Rencontre d’un chercheur au musée Guimet pour recevoir son enseignement afin de savoir dater un pétroglyphe. Nous devrions en croiser sur notre route si nous réussissons à partir.

Je n’ai pas encore trouvé ma véritable place dans cette équipée.

Quelqu’un me disait que le CNRS est pauvre, il ne connaît de la photographie que les petits appareils japonais 24×36. J’ai pensé aux photographes du siècle dernier qui accompagnaient les équipes scientifiques dans les pays lointains pour revenir avec des images authentiques des véritables ailleurs. Nous ont-ils prouvé que le vrai est en dehors de l’idée, loin de sa représentation, et qu’il était à vivre ?

Gare d’Austerlitz, Paris sous un ciel gris d’automne en juillet, le vent est froid.

Je regarde autour de moi comme d’habitude lorsqu’il m’arrive d’y attendre un train. La salle du buffet de la gare est pleine de voyageurs avec leurs valises à roulettes. Un vieux couple est venu à la table voisine. Lui me fait penser à quelqu’un, je l’aurais déjà vu, nous nous serions parlés. Il discute avec sa femme, son sourire est clair. Elle porte une perruque d’une couleur indéfinie entre le gris et le blond. Elle mange une part de tarte aux pommes.

Je pense aux différents moments où j’ai teinté cette gare et son buffet de la couleur d’un ciel d’où je venais. Une ville, un pays ou seulement un ailleurs méditérranéen. Je n’avais jamais envie d’être là.
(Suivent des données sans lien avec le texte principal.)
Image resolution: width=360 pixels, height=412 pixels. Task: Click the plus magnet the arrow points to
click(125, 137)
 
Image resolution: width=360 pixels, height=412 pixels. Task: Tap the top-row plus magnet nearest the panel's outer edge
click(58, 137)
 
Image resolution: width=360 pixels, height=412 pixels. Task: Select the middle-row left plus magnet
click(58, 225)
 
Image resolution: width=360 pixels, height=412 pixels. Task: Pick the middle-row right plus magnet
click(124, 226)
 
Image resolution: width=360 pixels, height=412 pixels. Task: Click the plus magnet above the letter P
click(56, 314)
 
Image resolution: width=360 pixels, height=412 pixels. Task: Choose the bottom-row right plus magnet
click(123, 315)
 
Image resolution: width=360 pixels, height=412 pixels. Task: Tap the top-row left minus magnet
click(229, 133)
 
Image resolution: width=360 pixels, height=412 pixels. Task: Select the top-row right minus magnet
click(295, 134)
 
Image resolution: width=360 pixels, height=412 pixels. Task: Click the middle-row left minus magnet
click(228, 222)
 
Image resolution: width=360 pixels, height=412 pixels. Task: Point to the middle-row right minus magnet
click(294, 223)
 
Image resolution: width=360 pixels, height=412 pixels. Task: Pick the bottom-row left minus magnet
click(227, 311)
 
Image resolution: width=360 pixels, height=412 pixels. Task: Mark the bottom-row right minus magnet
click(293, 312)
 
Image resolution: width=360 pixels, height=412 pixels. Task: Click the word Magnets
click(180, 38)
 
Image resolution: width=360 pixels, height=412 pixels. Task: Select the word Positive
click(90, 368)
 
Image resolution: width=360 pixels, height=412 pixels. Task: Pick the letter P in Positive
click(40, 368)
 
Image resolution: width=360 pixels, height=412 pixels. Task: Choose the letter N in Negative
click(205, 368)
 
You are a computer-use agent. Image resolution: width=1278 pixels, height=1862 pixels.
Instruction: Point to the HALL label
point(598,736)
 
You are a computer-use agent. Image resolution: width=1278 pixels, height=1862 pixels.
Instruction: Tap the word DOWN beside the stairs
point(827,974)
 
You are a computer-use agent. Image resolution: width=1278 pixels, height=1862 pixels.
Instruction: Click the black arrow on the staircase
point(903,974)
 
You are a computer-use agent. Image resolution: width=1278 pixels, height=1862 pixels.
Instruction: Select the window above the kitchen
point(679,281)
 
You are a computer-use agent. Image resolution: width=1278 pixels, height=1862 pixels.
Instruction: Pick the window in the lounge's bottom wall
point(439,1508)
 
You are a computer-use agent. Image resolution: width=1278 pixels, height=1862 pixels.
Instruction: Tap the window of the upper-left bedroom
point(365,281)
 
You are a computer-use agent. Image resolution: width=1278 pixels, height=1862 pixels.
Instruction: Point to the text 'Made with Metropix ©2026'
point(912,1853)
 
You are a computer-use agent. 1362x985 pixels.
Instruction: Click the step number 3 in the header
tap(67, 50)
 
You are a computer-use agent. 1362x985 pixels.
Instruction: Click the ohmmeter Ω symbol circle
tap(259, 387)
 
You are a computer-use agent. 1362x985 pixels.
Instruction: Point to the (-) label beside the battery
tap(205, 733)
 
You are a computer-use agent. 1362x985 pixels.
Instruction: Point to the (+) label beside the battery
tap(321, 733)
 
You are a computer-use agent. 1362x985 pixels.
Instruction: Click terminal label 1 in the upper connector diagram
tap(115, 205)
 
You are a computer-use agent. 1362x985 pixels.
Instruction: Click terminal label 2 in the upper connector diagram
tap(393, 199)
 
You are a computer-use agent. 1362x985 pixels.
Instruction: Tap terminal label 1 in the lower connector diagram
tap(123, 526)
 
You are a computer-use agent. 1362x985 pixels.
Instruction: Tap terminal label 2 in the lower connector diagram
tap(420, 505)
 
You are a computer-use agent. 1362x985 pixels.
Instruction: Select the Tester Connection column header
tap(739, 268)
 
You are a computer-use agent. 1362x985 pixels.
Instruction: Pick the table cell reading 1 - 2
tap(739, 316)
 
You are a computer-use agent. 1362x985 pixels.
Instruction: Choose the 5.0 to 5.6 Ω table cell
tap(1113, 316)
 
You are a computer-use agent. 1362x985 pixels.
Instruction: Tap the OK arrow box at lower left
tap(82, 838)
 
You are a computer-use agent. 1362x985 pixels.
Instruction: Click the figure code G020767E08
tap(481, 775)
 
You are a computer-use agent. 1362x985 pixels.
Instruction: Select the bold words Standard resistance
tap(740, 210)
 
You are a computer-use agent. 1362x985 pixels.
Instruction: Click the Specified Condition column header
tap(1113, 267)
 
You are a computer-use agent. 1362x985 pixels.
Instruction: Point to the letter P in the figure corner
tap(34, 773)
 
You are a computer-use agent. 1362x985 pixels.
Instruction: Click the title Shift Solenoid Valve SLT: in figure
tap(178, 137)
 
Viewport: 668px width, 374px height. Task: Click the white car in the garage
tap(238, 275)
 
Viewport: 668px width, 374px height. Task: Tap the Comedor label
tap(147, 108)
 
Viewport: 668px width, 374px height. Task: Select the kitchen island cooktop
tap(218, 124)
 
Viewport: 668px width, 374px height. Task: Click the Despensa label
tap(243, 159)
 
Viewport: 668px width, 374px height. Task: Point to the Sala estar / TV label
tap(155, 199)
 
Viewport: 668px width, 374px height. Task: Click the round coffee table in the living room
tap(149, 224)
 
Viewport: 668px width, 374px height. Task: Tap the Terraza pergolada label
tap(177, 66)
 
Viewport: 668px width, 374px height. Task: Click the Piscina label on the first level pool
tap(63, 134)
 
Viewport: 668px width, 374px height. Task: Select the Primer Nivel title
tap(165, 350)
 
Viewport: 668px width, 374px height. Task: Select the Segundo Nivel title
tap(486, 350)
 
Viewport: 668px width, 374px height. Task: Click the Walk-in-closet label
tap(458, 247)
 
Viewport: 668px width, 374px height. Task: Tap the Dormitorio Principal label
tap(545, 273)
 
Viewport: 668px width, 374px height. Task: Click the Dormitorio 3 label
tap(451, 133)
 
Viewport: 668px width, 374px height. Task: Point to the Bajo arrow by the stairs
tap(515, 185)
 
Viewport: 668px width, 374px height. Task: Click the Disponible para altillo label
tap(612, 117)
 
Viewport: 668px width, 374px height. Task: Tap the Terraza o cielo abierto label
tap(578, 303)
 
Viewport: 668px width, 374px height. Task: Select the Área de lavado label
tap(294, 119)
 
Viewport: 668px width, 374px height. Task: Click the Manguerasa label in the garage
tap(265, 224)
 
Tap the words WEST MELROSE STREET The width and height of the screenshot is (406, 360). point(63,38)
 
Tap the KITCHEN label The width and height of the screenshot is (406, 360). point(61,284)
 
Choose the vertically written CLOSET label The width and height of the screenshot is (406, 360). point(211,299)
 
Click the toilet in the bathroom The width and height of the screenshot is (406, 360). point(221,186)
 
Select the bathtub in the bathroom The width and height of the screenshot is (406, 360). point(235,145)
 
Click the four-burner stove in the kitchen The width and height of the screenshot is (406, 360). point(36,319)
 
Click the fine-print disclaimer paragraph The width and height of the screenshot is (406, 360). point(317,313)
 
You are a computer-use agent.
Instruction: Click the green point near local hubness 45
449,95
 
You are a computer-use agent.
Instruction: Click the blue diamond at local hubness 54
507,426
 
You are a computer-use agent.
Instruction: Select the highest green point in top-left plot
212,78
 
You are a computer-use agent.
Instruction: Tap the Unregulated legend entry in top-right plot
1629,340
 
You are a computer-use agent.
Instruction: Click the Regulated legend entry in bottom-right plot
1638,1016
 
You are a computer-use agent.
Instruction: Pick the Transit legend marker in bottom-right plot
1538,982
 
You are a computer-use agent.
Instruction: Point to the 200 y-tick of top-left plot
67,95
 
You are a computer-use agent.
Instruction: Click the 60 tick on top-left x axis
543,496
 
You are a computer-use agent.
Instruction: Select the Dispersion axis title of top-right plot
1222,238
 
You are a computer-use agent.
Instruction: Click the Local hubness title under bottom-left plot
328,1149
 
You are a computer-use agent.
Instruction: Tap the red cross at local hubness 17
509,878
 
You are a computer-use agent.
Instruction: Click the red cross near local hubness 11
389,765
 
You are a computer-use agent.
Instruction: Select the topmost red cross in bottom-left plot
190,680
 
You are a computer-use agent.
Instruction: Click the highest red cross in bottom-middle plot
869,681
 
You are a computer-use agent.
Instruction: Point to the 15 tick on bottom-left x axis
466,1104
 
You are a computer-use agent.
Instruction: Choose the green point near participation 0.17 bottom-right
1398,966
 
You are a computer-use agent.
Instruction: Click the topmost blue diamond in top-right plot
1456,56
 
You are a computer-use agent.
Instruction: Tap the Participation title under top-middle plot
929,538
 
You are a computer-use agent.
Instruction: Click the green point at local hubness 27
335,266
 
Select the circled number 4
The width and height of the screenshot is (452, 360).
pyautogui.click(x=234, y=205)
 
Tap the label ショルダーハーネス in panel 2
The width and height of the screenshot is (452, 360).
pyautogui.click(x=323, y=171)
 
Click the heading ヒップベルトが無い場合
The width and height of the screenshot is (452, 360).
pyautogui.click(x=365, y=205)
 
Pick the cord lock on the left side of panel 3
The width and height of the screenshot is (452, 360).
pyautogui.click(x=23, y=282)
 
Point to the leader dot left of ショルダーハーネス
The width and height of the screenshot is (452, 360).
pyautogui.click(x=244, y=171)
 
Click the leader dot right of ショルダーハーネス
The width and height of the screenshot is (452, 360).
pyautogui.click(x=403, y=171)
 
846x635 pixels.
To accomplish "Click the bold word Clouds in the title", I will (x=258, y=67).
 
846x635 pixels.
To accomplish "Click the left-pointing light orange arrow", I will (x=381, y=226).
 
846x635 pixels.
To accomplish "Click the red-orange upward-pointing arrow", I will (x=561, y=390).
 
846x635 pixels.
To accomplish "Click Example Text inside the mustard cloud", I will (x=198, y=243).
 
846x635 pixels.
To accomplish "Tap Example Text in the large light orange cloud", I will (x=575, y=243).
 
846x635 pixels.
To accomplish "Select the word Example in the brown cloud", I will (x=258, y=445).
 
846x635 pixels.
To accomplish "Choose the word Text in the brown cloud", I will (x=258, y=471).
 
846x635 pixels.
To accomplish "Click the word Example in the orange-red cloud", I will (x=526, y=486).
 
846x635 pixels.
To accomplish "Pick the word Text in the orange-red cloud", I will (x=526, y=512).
Quand avais-je gardé en mémoire la grande avenue, chargée d’images publicitaires et presque laide entre le centre-ville et l’aéroport ? Et le souvenir d’un autre couple assis à une table à côté. Elle était habillée de bleu marine, et coiffée d’un chignon. Elle nous regardait de ce regard ressemblant à sa coiffure. Était-ce moi qui aimais provoquer en étant plongé dans les pupilles et les baisers que me donnait une amoureuse, par-dessus la table ? Les autres étaient un miroir tout comme aujourd’hui. Quel temps faisait-il ? Et la couleur du ciel ? Je revenais d’où ? J’avais souffert de ne pouvoir tout noter ce que je vivais, voyais, ressentais chaque jour.

Toutes ces notes, un jour je les aurais négligées peut-être. On me les a prises et je tente de ne pas les oublier. Écrire c’était jeter. Mes cahiers sont les poubelles de ma mémoire et je les garde en croyant préserver mes souvenirs comme un fou vivant au milieu de sacs remplis d’ordures.

Une vieille femme vient s’asseoir près de moi, elle a le front et le cou ridés, elle est maigre, les cheveux courts blancs et ondulés. Elle est vêtue d’un polo bleu marine, elle a posé un sac plastique par terre, un sac trop petit pour contenir un paquet cadeau bien enveloppé avec du beau papier et ficelé en doré frisé. De l’autre côté de l’allée centrale, j’ai cru apercevoir et reconnaître une hôtesse de la scène nationale de Blois. Le bruit me fatigue et j’aimerais m’épuiser sur ces feuilles, me perdre dans le récit de ce que je suis venu faire et voir ici à Paris. Raconter ma visite au professeur F. du musée Guimet, ce que je vois ici dans la gare ou encore ce que je pense. Je ne trouve plus les mots et m’évade ailleurs sans savoir le définir.

Je cherche comment retrouver Athènes. Les amis sont rassurants, la perte de ce cahier n’est pas grave, je m’accroche à cette disparition, je me cache derrière cette absence, j’éclipse mes craintes de n’avoir jamais su écrire.

Retrouver Athènes, ne regarder que le plan de la ville, arrêter de revoir les planches contacts.

Raconter le silence entre chaque murmure, le mouvement entre chaque photographie.